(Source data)

========================================================================

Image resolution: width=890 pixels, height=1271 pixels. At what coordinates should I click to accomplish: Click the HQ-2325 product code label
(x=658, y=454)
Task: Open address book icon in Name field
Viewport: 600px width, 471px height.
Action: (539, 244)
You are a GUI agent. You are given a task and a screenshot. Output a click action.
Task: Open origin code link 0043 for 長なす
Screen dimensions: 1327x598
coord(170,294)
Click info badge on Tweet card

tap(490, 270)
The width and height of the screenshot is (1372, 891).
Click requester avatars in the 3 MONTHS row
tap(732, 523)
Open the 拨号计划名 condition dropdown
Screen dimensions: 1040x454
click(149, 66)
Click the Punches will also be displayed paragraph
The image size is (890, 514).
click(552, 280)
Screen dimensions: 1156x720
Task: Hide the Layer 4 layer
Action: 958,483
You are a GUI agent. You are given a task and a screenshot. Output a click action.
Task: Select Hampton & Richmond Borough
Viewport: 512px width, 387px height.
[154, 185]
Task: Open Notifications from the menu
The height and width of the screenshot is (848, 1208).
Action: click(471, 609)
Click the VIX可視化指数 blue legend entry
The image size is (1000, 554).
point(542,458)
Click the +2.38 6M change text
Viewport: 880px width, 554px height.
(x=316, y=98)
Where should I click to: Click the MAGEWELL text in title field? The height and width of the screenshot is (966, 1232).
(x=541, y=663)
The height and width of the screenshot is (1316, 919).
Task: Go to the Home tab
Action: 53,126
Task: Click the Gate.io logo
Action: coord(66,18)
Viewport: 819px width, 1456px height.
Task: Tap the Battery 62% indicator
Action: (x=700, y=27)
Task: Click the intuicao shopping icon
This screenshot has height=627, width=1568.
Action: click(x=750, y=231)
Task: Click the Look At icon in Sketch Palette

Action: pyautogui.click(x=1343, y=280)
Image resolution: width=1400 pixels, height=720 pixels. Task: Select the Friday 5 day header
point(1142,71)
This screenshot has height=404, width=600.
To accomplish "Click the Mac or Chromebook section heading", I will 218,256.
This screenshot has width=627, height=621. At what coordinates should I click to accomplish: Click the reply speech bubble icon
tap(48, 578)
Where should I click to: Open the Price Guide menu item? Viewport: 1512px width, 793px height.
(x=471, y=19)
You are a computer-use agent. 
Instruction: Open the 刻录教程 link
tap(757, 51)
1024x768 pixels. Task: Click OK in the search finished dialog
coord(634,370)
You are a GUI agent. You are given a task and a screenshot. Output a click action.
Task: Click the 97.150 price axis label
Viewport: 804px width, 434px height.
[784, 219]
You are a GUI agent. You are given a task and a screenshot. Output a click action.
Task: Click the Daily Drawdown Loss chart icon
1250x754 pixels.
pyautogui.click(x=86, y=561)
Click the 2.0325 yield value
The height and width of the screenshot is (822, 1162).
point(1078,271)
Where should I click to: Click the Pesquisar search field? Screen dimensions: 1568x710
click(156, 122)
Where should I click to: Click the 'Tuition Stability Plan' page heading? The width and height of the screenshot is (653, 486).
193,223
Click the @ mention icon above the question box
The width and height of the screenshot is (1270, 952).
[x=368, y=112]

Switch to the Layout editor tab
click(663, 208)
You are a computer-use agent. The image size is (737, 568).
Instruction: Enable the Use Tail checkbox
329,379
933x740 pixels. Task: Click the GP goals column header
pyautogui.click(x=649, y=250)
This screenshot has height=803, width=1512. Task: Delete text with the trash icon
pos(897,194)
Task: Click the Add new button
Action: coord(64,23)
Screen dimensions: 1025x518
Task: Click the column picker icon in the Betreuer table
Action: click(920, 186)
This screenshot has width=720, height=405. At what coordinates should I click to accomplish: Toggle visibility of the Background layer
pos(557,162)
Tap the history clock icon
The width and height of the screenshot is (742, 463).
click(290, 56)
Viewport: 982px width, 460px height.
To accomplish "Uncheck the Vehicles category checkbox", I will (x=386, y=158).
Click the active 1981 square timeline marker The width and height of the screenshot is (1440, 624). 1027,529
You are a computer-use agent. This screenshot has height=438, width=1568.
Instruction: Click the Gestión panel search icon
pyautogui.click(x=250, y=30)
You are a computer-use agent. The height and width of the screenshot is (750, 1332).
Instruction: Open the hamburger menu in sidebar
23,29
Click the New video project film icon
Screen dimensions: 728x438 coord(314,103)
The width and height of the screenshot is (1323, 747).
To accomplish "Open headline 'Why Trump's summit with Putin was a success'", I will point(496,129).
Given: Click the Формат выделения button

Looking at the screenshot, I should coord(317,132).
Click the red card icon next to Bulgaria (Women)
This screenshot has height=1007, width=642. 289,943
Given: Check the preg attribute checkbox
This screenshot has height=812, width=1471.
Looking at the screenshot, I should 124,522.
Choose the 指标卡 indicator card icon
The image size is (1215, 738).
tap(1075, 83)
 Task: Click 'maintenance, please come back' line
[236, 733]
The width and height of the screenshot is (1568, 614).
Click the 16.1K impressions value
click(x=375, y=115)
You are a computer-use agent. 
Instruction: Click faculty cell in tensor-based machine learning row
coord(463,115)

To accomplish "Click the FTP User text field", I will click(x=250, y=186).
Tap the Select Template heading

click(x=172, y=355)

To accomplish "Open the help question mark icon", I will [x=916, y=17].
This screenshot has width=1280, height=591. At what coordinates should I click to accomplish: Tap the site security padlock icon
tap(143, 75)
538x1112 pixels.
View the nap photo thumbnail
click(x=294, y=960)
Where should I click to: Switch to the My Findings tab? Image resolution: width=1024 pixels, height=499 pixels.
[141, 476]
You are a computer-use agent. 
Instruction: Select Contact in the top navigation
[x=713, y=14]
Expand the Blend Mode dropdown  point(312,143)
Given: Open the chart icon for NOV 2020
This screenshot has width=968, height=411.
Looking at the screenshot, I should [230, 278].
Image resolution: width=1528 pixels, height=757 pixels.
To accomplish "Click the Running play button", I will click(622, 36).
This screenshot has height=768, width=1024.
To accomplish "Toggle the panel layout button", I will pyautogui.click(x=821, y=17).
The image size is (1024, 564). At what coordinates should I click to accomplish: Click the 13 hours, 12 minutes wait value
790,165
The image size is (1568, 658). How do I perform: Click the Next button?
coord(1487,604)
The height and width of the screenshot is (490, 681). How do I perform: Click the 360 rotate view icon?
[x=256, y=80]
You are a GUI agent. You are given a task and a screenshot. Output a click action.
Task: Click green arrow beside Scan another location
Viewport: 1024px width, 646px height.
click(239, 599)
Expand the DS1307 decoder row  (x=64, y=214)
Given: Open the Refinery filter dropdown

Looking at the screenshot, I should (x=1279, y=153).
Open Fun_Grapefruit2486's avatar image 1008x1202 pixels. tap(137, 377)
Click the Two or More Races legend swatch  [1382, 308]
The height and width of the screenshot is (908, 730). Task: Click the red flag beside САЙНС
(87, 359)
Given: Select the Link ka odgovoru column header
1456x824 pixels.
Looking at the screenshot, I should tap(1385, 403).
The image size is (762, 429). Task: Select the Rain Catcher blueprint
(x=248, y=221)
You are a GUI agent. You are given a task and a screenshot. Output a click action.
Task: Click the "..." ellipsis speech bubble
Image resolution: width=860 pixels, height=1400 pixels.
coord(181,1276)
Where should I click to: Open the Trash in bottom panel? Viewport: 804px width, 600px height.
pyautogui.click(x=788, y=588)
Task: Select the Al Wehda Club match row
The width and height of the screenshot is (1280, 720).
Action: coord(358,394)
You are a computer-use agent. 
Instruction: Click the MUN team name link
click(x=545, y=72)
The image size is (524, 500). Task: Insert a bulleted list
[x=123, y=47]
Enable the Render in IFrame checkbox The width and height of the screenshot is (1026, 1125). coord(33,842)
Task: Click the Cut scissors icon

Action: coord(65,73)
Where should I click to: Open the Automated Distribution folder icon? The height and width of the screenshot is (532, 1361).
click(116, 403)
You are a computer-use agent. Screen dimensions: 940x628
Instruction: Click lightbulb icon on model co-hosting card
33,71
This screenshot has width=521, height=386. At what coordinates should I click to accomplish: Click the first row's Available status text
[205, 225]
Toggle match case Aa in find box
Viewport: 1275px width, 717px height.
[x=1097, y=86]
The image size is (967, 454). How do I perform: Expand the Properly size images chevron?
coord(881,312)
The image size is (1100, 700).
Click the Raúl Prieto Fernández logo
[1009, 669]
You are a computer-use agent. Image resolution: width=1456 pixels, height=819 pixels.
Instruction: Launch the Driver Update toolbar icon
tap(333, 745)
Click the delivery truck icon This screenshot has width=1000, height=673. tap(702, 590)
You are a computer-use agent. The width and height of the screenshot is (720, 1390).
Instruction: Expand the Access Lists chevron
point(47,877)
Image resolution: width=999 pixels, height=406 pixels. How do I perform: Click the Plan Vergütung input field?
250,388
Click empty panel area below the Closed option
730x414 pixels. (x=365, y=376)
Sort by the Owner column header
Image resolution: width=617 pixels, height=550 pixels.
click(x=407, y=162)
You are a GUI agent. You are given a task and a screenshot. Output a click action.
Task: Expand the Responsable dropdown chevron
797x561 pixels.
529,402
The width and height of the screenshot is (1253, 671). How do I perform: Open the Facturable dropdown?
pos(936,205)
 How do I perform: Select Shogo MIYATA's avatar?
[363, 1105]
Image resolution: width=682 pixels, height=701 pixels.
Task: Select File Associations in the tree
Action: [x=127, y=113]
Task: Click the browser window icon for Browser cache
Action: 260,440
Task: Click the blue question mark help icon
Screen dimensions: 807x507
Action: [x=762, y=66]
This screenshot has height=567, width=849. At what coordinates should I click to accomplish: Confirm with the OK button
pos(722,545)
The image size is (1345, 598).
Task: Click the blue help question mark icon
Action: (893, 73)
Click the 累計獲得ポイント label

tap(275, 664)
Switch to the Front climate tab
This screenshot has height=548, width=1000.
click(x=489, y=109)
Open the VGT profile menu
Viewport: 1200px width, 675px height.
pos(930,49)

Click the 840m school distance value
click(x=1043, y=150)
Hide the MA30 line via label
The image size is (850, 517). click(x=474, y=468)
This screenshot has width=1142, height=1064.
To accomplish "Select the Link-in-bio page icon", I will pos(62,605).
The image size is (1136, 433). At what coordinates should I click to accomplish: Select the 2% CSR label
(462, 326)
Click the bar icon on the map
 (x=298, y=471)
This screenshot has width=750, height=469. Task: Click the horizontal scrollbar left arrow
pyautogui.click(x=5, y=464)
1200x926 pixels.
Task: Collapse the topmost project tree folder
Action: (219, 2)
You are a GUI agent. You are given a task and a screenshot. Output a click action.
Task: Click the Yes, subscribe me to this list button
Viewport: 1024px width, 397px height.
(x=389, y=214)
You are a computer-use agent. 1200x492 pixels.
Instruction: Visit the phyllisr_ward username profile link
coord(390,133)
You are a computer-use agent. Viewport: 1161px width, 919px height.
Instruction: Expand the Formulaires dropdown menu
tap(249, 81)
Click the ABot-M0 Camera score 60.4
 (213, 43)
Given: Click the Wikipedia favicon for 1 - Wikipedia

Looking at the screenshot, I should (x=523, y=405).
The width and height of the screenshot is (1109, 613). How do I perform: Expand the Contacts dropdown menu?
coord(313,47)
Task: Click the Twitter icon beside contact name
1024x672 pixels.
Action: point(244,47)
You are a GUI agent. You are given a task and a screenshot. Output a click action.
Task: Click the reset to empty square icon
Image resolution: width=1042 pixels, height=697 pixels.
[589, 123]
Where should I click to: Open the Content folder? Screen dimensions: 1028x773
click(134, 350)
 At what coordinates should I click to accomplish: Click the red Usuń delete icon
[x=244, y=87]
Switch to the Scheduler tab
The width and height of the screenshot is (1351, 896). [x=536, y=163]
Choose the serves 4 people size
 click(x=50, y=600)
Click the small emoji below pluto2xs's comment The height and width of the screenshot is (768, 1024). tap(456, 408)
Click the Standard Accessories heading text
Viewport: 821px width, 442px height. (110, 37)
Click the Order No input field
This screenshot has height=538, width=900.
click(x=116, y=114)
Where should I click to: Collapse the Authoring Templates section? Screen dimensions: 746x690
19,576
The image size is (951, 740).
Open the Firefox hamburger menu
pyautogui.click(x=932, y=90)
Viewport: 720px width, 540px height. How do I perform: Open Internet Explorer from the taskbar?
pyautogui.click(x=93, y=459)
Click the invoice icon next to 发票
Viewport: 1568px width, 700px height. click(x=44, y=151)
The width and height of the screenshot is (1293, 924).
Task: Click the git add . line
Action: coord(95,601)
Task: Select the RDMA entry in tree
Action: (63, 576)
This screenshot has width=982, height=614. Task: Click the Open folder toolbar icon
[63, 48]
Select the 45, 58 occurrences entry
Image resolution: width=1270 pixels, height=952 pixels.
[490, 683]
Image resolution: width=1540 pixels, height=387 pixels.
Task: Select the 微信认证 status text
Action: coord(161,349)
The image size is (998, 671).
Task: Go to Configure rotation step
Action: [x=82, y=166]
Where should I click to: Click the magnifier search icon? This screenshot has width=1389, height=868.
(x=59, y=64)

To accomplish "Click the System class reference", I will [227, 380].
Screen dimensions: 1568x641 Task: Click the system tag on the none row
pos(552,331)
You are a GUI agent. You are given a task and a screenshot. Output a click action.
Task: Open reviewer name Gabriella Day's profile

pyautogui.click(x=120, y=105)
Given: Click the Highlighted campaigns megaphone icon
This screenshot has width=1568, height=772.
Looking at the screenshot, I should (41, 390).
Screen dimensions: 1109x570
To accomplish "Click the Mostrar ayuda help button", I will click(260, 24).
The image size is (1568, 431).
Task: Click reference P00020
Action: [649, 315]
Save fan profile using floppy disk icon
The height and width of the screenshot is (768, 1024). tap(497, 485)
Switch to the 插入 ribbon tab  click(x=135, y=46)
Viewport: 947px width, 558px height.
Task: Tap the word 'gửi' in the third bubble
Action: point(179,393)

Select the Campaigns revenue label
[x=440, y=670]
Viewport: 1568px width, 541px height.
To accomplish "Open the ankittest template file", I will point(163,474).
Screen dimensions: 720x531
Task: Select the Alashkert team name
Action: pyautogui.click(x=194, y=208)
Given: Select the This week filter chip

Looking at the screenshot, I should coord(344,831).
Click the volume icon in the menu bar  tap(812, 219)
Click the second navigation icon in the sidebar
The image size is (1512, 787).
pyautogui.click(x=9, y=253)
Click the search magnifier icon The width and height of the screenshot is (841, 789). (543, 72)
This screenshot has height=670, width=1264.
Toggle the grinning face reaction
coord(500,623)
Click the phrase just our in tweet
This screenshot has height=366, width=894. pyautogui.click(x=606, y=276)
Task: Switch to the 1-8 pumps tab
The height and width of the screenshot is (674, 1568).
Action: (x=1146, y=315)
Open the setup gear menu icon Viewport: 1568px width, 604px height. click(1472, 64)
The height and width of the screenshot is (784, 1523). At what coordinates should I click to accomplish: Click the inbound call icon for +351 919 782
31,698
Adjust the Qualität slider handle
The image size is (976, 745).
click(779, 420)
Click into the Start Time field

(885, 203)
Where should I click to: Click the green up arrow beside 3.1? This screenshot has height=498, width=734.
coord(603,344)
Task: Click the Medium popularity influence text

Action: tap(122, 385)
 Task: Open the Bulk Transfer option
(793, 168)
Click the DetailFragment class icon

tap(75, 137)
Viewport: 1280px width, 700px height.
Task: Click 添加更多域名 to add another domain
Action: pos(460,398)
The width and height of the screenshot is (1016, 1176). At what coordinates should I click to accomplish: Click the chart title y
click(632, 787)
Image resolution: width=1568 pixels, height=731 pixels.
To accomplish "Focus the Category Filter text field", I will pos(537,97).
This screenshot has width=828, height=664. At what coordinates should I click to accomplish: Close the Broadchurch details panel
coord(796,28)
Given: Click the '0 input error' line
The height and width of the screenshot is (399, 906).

========================================================================

- **What to produce**
Your answer must consist solely of the lines from the top of the entries above through the line containing "Task: Open origin code link 0043 for 長なす", copied exactly, both ends included.

- **Result**
Image resolution: width=890 pixels, height=1271 pixels. At what coordinates should I click to accomplish: Click the HQ-2325 product code label
(x=658, y=454)
Task: Open address book icon in Name field
Viewport: 600px width, 471px height.
Action: (539, 244)
You are a GUI agent. You are given a task and a screenshot. Output a click action.
Task: Open origin code link 0043 for 長なす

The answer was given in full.